Intellectual Merit: The intellectual merit lies in contributions to our understanding of the effects of the structure of channels of political communication on political behavior. The study contributes to debates on the role of technology in political participation, assessing how the channels and price of access affects the types of bias in the information politicians receive; the role of cost in the ability of politicians to extract signals from constituent communication; and the impediments to political communication. Taking advantage of a unique collaboration with the National Democratic Institute and the Ugandan Parliament, this study combines a strong identification strategy with extraordinary access to data, including face-to-face surveys with Members of Parliament and a sample of their constituents, and all direct communication between politicians and constituents. The study is one of the few field experimental studies to operate at the level of national political elites, pushing the frontiers on the use of experimental methods to address theoretically motivated questions of elite level politics. In addition, the study pushes the frontiers of research using mixed methods by piloting the use of an approach to formally integrate qualitative tests (from intensive analysis) with quantitative tests (from an extensive analysis) in a Bayesian framework.

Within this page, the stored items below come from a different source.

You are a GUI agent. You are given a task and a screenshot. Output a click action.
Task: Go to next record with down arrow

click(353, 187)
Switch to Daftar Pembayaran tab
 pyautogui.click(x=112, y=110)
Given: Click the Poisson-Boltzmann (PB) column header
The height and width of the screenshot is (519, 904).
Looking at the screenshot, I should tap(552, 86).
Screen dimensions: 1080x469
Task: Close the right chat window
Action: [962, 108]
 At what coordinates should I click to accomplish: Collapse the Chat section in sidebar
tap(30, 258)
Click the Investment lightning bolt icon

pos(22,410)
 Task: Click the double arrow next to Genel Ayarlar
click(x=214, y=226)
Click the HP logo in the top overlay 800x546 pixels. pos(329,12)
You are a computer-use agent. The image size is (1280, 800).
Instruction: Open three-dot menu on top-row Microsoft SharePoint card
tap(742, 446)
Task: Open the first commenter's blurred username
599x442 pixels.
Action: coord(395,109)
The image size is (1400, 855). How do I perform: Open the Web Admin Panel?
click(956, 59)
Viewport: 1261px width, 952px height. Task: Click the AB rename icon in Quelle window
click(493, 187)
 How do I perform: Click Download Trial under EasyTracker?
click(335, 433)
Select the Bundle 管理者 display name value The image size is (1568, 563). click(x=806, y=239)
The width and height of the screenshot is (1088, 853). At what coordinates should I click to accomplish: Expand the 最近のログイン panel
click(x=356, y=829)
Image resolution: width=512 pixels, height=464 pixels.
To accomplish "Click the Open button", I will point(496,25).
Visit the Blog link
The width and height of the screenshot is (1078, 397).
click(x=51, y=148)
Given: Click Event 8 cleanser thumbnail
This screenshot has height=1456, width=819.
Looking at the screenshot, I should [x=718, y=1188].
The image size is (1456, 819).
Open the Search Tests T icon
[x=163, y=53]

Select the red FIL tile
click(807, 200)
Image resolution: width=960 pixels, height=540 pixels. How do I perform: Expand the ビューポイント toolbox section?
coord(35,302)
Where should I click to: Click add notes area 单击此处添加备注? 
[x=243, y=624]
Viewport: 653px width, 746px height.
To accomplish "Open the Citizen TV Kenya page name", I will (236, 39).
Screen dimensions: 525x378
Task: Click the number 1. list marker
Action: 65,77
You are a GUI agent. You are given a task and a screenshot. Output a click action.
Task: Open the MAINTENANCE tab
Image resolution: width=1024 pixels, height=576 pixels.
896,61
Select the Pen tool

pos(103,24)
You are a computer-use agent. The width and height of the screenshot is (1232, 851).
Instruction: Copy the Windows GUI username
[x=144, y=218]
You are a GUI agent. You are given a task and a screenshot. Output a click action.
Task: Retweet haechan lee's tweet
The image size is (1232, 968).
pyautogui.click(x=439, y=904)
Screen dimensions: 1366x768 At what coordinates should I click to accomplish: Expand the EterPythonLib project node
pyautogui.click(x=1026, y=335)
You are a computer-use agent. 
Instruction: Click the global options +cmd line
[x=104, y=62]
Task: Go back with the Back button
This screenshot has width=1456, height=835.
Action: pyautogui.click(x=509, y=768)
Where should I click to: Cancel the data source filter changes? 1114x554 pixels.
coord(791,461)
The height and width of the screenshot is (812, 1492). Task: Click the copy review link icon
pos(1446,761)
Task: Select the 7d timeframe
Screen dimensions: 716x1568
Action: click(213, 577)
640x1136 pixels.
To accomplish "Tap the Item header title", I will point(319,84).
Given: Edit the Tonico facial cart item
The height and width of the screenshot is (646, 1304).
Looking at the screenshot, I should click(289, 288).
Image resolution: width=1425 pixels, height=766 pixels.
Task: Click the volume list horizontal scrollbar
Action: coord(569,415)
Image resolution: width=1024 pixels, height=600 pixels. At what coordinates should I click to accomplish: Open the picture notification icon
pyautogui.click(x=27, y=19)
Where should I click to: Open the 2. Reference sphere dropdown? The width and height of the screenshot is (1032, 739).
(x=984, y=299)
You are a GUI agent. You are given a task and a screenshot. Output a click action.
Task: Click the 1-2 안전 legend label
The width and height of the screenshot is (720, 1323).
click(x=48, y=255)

Broader Impact: The results of this research are likely to affect institutional choice in Uganda and possibly elsewhere. Critically, the results are relevant for the Ugandan Parliamentary Commission which needs to decide how to develop the system. More broadly, while there is much enthusiasm for interventions of this form, the Uganda experience to date suggests that actual take up can be low. This research will provide evidence on effectiveness as well as an analysis of the impediments to success that can help guide US and other democracy supporting interventions. The study is specifically designed to examine whether an unmediated and impersonal IT-based communication channel can increase the access of marginalized populations. While many stakeholders hope changes will be for the good, a key motivation of this study is precisely to be able to assess biases and impediments to communication from marginalized populations. The study strengthens capacity among US and international researchers as well as among practitioners. This is achieved through continuous interactions with practitioners, through collaboration with developing country researchers, and through the involvement of graduate students at Columbia University in experimental design and implementation.